For files that use HDF5 features the native builder does not cover (for example VLEN/compound dtypes), it automatically falls back to the kerchunk translator and emits a warning.

Inspecting a manifest#

Because the functions return the manifest as a plain dict, you can inspect it with no extra dependencies:

from pyramids.netcdf import NetCDF

manifest = NetCDF.read_file("noah_20240101.nc").to_kerchunk("noah.json")
refs = manifest["refs"]

# Which variables are described?
variables = sorted(key[: -len("/.zarray")] for key in refs if key.endswith("/.zarray"))
print(variables)                                  # ['bands', 'values', 'x', 'y', ...]

# Where does a given chunk live?
print(refs["values/0.0.0"])                       # ['noah_20240101.nc', 14068, 2184]
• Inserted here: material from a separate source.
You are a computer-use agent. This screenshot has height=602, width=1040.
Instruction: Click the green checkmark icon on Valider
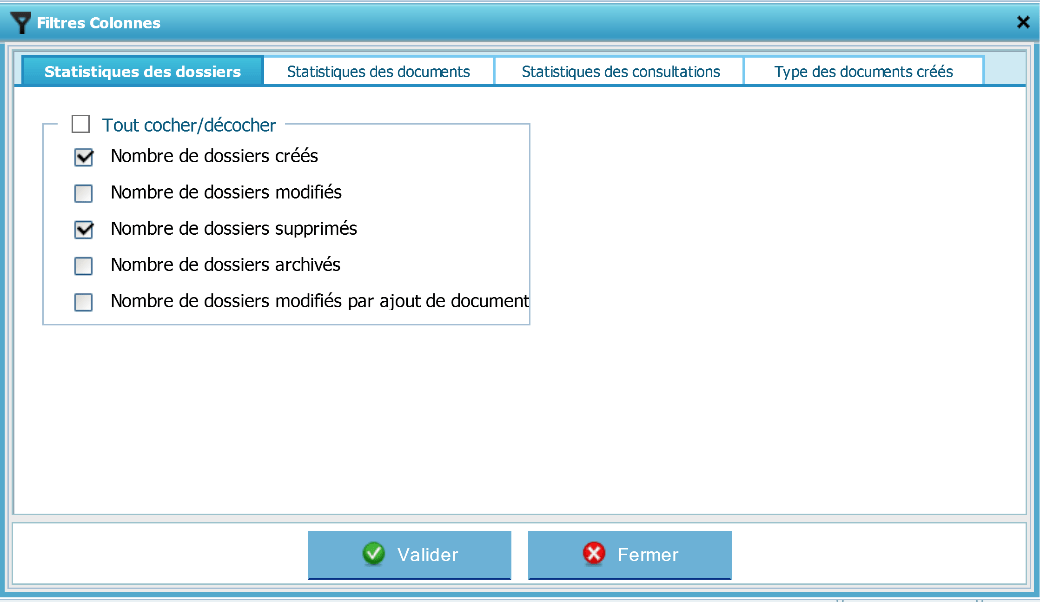coord(374,555)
# Read a variable's Zarr metadata (it is a JSON string)
import json
print(json.loads(refs["values/.zarray"])["shape"])   # [3, 13, 14]
print(json.loads(refs["values/.zattrs"]))             # {'_ARRAY_DIMENSIONS': ['bands', 'y', 'x'], ...}

Consuming a manifest#

The manifest is a Zarr reference store, so it is opened by any Zarr-aware reader pointed at it through an fsspec "reference" filesystem. The canonical consumer in the scientific-Python stack is xarray (xr.open_dataset(manifest, engine="kerchunk")), but the manifest is just data — anything that speaks the Zarr v2 reference spec can read it. pyramids' role is to produce correct manifests; reading the underlying arrays directly (rather than through a manifest) is what NetCDF.read_file / NetCDF.read_array already do.

Why the name "kerchunk"?#

It is a coined name with no acronym — it evokes the ker-chunk of slotting data into chunks. The broader ecosystem has since standardized the idea as "Zarr virtual datasets" (the Zarr reference specification), with newer front-ends such as VirtualiZarr, but the manifest format pyramids emits is the original kerchunk v1 document.

Summary#

  • Kerchunk is a virtualization layer: it makes legacy scientific files behave like cloud-native Zarr via a byte-range index, with no data movement.
  • pyramids generates manifests with NetCDF.to_kerchunk (single file), NetCDF.combine_kerchunk (many files → one cube), and DatasetCollection.to_kerchunk.
  • Generation is native and Zarr-v3-safe; the returned dict can be inspected directly.
  • A few-kilobyte JSON can stand in for a directory of multi-gigabyte NetCDFs, opened lazily by any Zarr-aware consumer.